WHAT IS ASKED:
• A. From the passage on OECD findings about subnational government investment, list every country whose subnational government investment was below 1% of GDP.
• B. Extend the passage on OECD findings about subnational government investment with a few more sentences, beginning after its final sentence.

EXTRACTED TEXT:
□ □ □

It said: “In several countries, the risk is high, given the contraction of self-financing capacities and increasing deficits.”
The authors warned that it was important to avoid large investment stimulus plans followed by strong fiscal consolidation, “a sequence seen in 2008-10 that undermined public investment for almost a decade”.
Elsewehere in the report, the OECD found that share of public investment made by SNGs is significantly higher in federal countries (62.6% compared to 51.9% in unitary countries).
SNG investment ranges from 80% of public investment in Belgium and Canada, to just 10% in Chile.
SNG investment-to-GDP ratio stood at an average of 1.9% in 2018 (total public investment represented 3.2% of GDP), a ratio that was above 2.5% of GDP in Canada, Japan, Korea and Sweden but below 1% of GDP in Chile, Greece, Ireland, Portugal and the United Kingdom.

□ □ □

DATASET:
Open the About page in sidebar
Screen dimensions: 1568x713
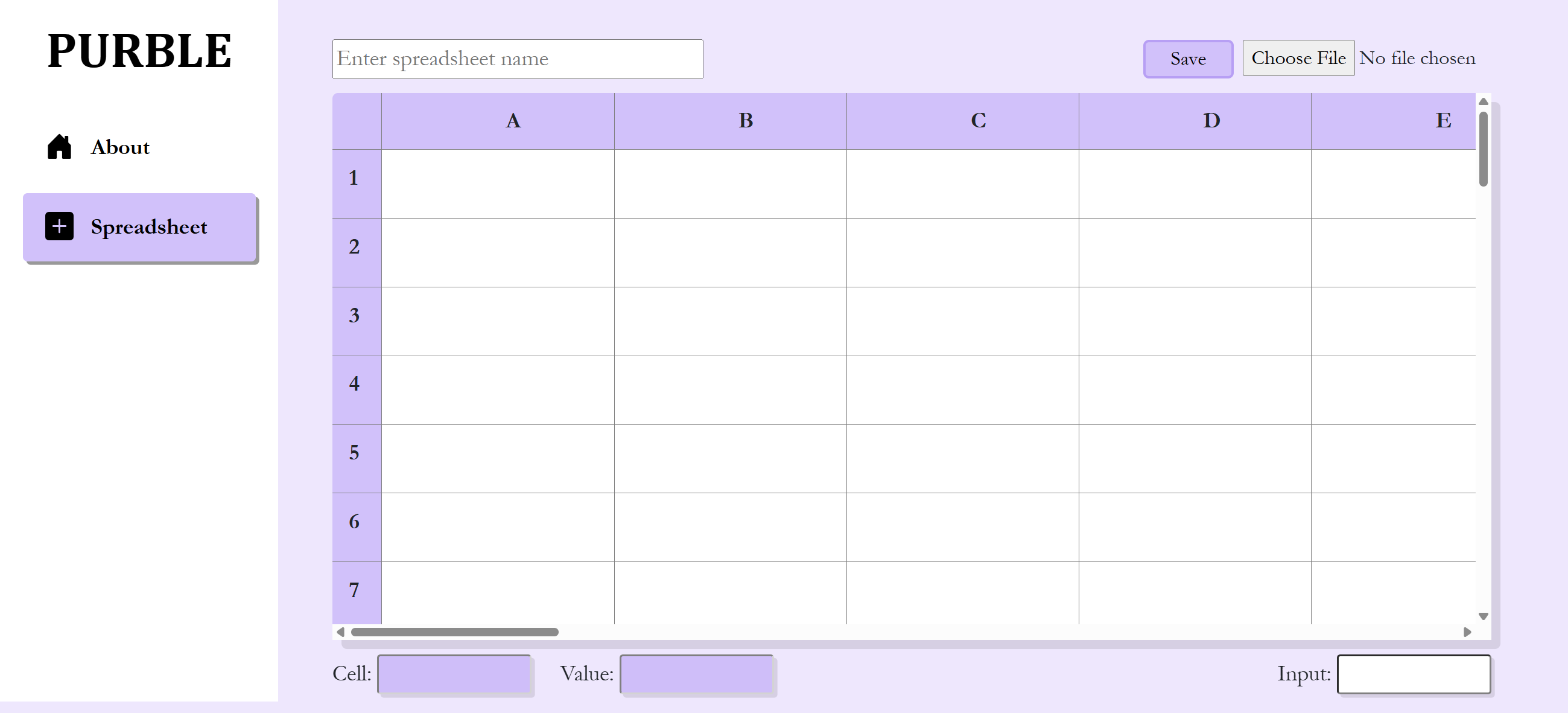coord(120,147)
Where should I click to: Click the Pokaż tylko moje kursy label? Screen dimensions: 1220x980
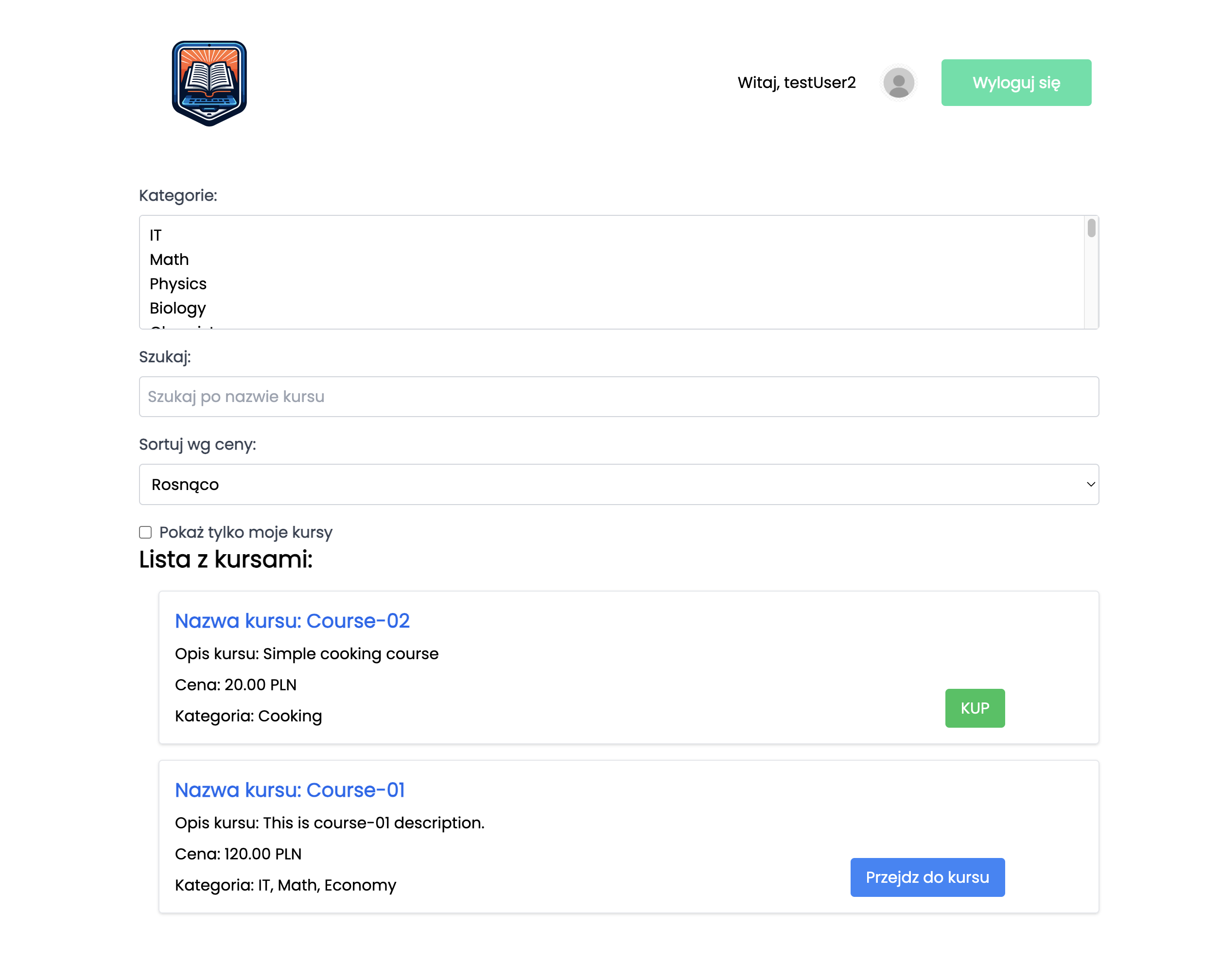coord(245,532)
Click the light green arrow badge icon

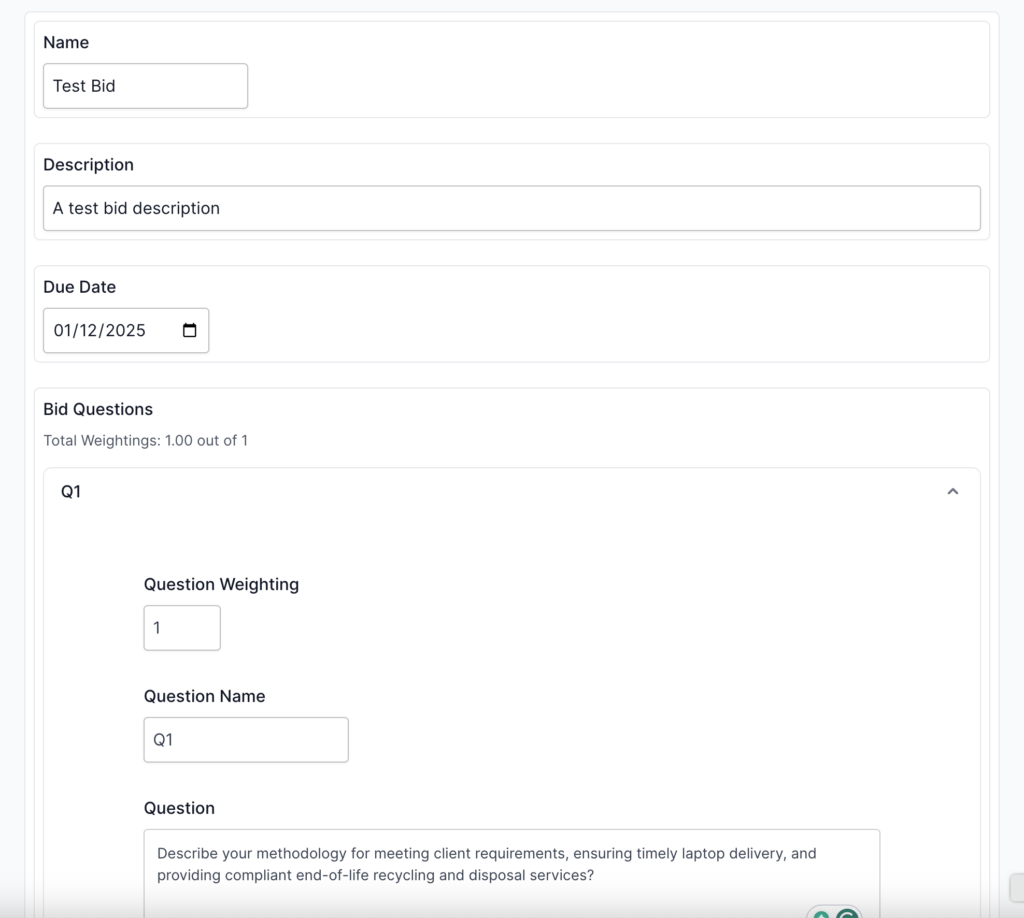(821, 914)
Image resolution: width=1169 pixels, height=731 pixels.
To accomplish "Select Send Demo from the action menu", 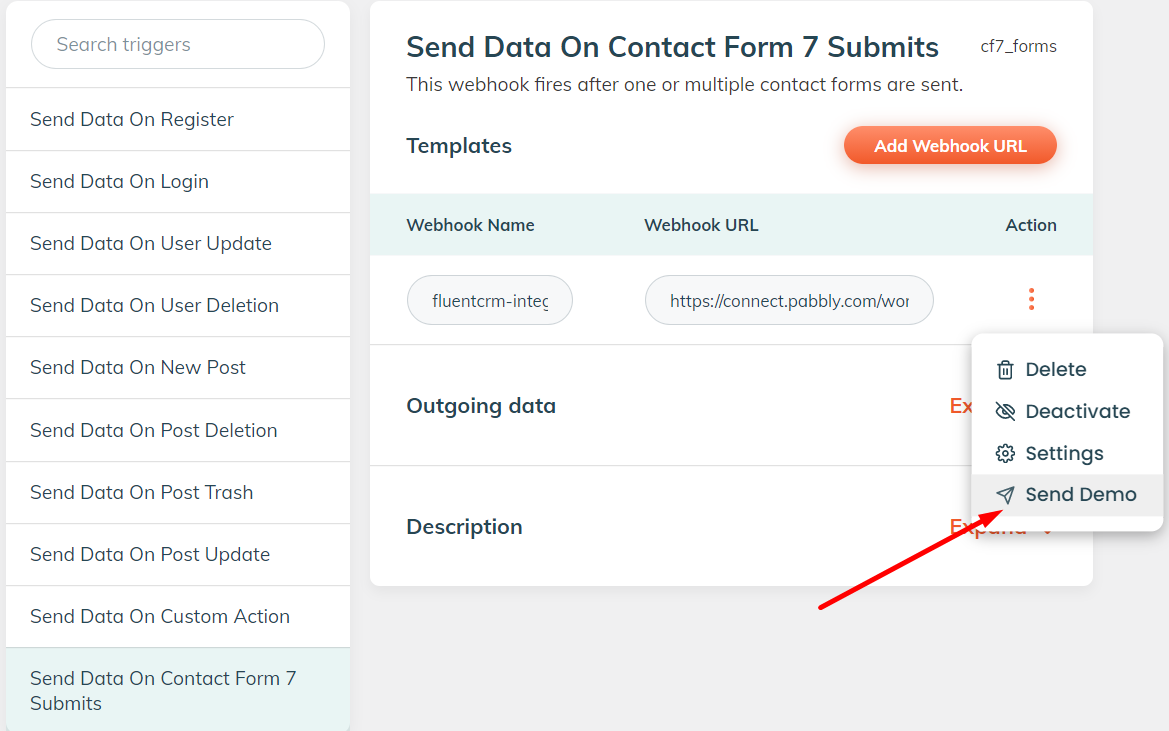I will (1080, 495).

□ □ □

EXPECTED ANSWERS:
• A. Chile, Greece, Ireland, Portugal, and the United Kingdom

• B.
Between 2009 and 2018, SNG investment in the OECD area fell each year by 0.3% in real terms in the OECD area, a figure that was 0.7% in the EU.
The report said: “SNG investment contracted sharply in Greece, Spain and particularly in Ireland where it declined on average by approximately 10% annually, in real terms, between 2009 and 2018.”
However, investment by sub-national governments increased in Sweden and Switzerland during the period.
“The deepening of the social and economic crisis and the adoption of budget consolidation measures from 2010 onwards put a severe strain on subnational finance,” the report found.